→ Extract provided
═══
A library for stochastic delay differential equations implementing published numerical schemes, utilities for constructing network models and handling simulation results, as well as bindings for MATLAB, Python. Our intent is to make it possible to use and benchmark available schemes on your favorite model, not invent new numerical schemes, so we have attempted to follow published results, documenting caveats, assumptions etc. Care will be taken to handle calculation of partial erivatives, to enable higher order schemes, optimization and inversion techniques.
The current focus is nailing down 'software carpentry' aspects of building a scientific library, and only preliminary sets of mathematical components are implemented, not for use pending v0.1 release, though I have stopped ruthless rebasing of master so it's safe to fork.
Currently the documentation, tests and benchmark are the best places to look to understand what you can do with SDDEKit.
Python, MATLAB bindings and C++ header are in the works, on separate
(ctype
/cython
/py-c-api
, matlab
, cpp
respectively) branches of
this repo.
You can build the tests and benchmark if you have GCC (or a C99 compiler) and Make:
$ make tests
...
$ make bench_net_exc
...
Running the tests will generate some data files from one of the tests, which
tests different integration schemes on the same system. These can be compared with
the gnuplot script fig/exc_em_emcolor_heun.gpi
$ gnuplot fig/exc_em_emcolor_heun.gpi
which produces
Running the benchmark will produce a trace bench_net_exc.dat
which can be visualized
with fig/bench_net_exc.py
, producing
As stated, these are in place to help build up the library at this point. In the future extensive examples for different kinds of systems & networks will be provided.
═══
→ Set exercise
Copy out the part of the SDDEKit overview starting with "The current focus" and going on through "safe to fork.", word for word.

→ Information supplied
═══
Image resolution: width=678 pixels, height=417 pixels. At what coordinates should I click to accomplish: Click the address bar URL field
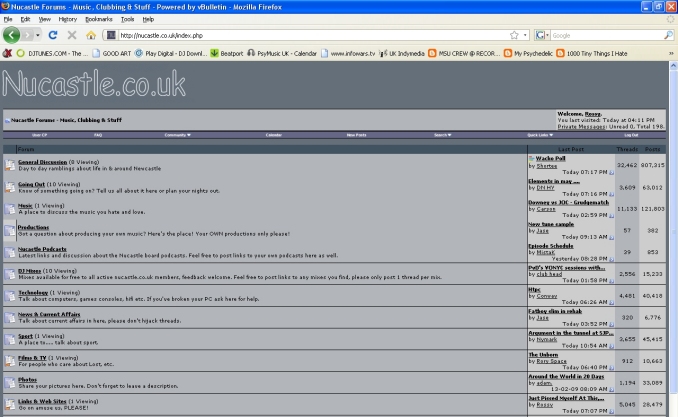(x=300, y=35)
═══
→ Solution to the exercise
The current focus is nailing down 'software carpentry' aspects of building a scientific library, and only preliminary sets of mathematical components are implemented, not for use pending v0.1 release, though I have stopped ruthless rebasing of master so it's safe to fork.